To blob or not to blob ?

Back to the storing discussion: at this time we have a quite complete tool to handle big files in Plone: File System Storage (FSS).

FSS Current features

The idea of this product is to provide a storage with a backup mechanism, to be able to do some restore. It can handle big file and store them on server-side with several strategies:
- Flat storage: All field values are stored in a flat structure. This strategy is the default one. - Directory storage strategy: All field values are stored in a directory structure. - Site storage strategy 1: All field values are stored in a directory structure mirroring structure of PloneSite. Backup files are stored in a flat structure. - Site storage strategy 2: All field values are stored in a directory structure mirroring structure of PloneSite. Backup files are stored in a flat structure.

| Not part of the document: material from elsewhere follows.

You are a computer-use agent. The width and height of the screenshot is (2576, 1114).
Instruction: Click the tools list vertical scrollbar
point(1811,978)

More information on this here : FSS Strategies

A Blob Strategy ?

ZODB Blob, that are beeing integrated into Zope provide similar features: it stores on the filesystem the file and provide access from the ZODB. To configure such a storage, the zodb_db section of zope.conf would look like this:

<zodb_db main>

    # Main FileStorage database

    <blobstorage>



      blob-dir $INSTANCE/var/blobs

      <filestorage base="1">

        path $INSTANCE/var/Data.fs

      </filestorage>

    </blobstorage>

    mount-point /

</zodb_db>

This tells Zope at startup to create a blob-compatible storage and store blobs in the $INSTANCE/var/blobs folder. Then, the subsection provide the regular Data.fs.

Using this kind of configuration will let us use ZODB.blob APIs in the code. To give a shot on blobs, I have created a new strategy on FSS, that uses blobs. A base class handles blob readings and writings:

class ImplicitBlob(Implicit, blob.Blob):



    def __init__(self, title='', path='',

                 name='', mimetype='text/plain'):

        """stores blob metadata"""

        blob.Blob.__init__(self)

        self.title = title

        self.path = path

        self.mimetype = mimetype

        self.name = name



    def get_size(self):

        """Return the size of the blob."""

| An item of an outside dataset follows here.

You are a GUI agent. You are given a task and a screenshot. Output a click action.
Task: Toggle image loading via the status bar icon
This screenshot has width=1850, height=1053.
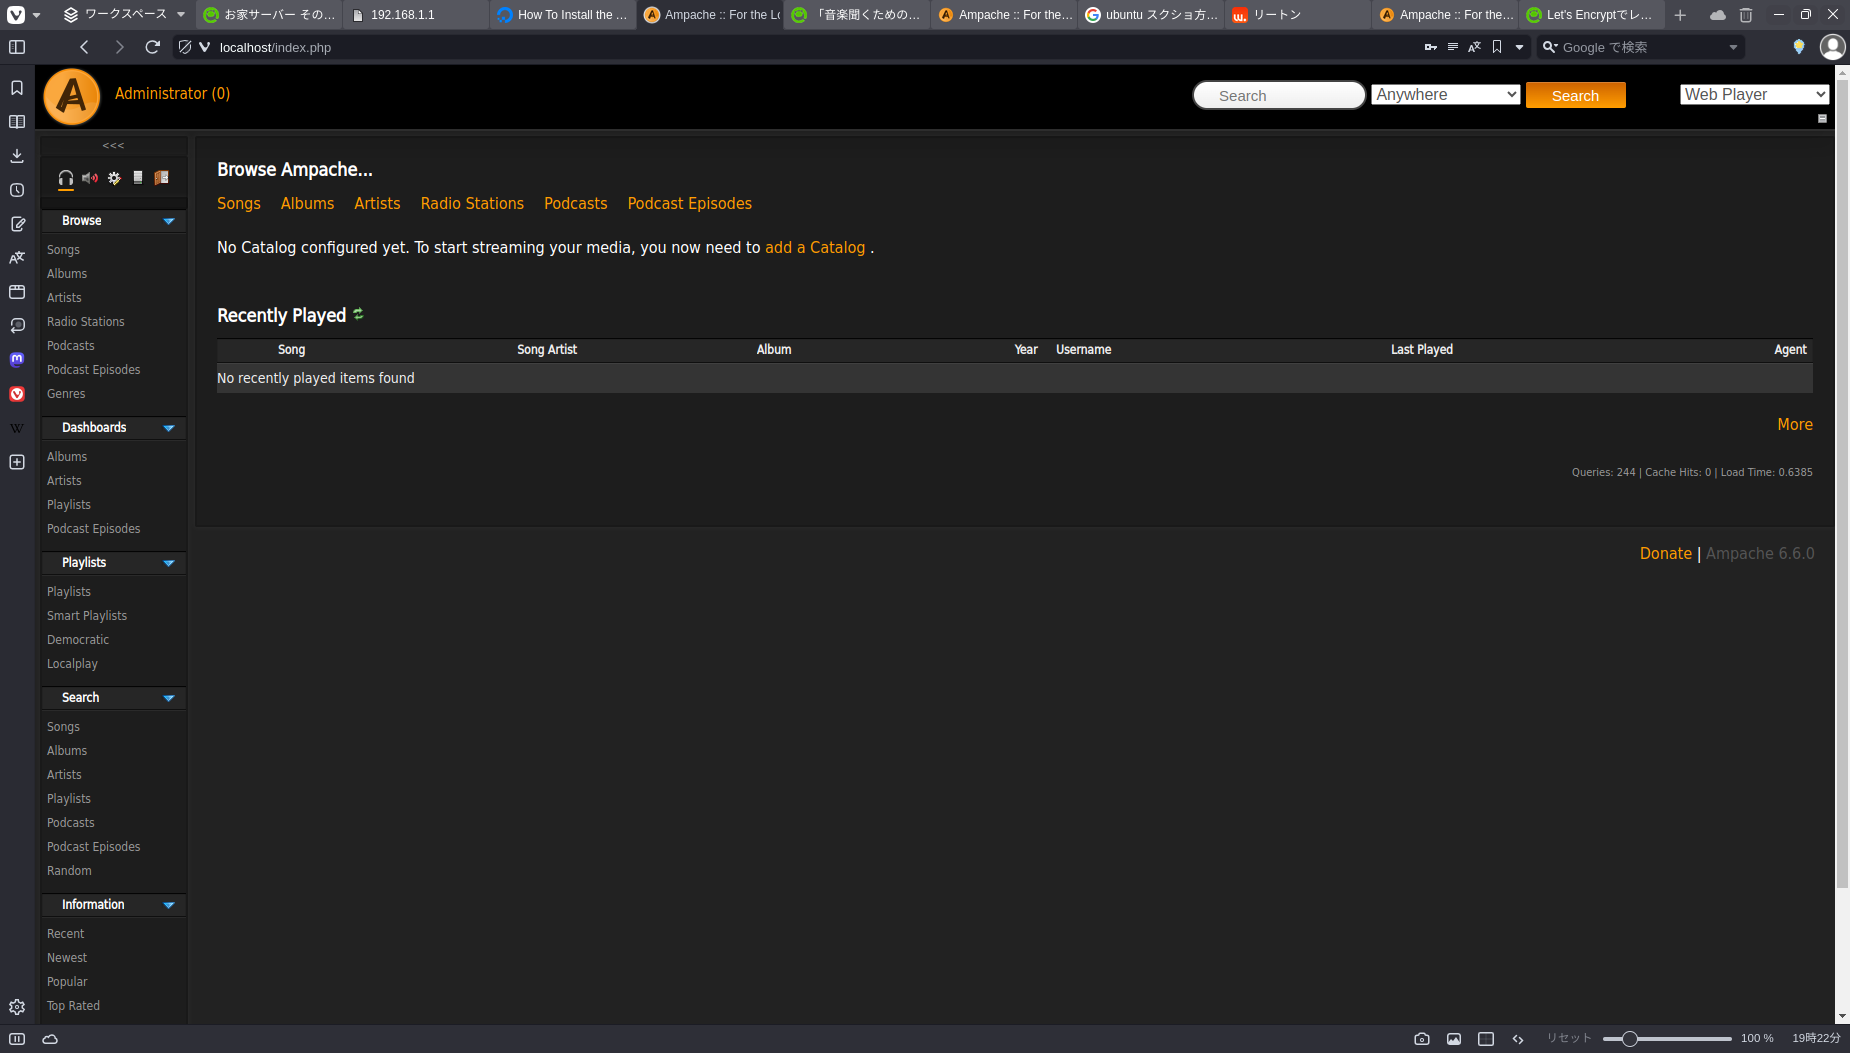click(1453, 1039)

        file = self.open('r')

        try:

            file.seek(0, 2)

            result = file.tell()

        finally:

            file.close()

        return result



    def updateMetadata(self, **kwargs):

        """fills the metadata"""

        for key, value in kwargs.items():

            if key in self.__dict__:

                setattr(self, key, value)



    def writeValue(self, value):

        """fills the blob"""

        file = self.open('w')

        try:

            file.write(value)

        finally:

            file.close()



    def getValue(self):

        """returns the blob whole content"""

        file = self.open('r')

        try:

            return file.read()

        finally:

            file.close()

The real version can be found in the collective repository in a branch. This Zope2-style code is not what I would have done in a new product, but my goal was to quickly add the feature in FSS to make some tries.

It took me quite a time though, to set up the test fixture to be sure to run the tests over a BlobStorage instead of a DemoStorage. You must create a custom_zodb.py file into your tests folder and make sure it's called before the TestCase imports. Here's my file:

from ZODB.FileStorage.FileStorage import FileStorage

from ZODB.MappingStorage import MappingStorage

from ZODB.blob import BlobStorage

from tempfile import mkdtemp



base_storage = MappingStorage("test")

blob_dir = mkdtemp()

Storage = BlobStorage(blob_dir, base_storage)

(Thanks ZODB guys for using doctests in your code, that helped me much)

Once the ImplicitBlob is made available, I just addded a new strategy in FSS that uses it this way:
- the tool becomes a BTreeFolder2 object and holds ImplicitBlobinstances in it; - each blob id is the file uid; - the strategy knows how to return a File object;

Now I can add FSSItem instances that are stored into blobs. And guess what, it seems to work ;)

What's next ?

Using blobs seems to be the future of FSS, because it has all the features needed to store files. Furthermore blob are transactional, and this is quite a difference with FSS's regular file storages, because in that case, it's not necessary anymore to set up a NFS to be ZEO-compatible. But all FSS strategies have use cases that we need to keep. For example, the Site Storage Strategy is really sweet: user can find back their file on the filesystem with the same name, etc. Even though we know this is not really important technically speaking, it can be reassuring for the customer.

For large sites though, I wouldn't use blobs and would set up a specialized co-server. Tramline fills the bill and we are thinking about providing a tramline-friendly strategy in FSS, in order to provide direct access to the files.

But all of this is a work in process, and the blob strategy still needs a lot of testing.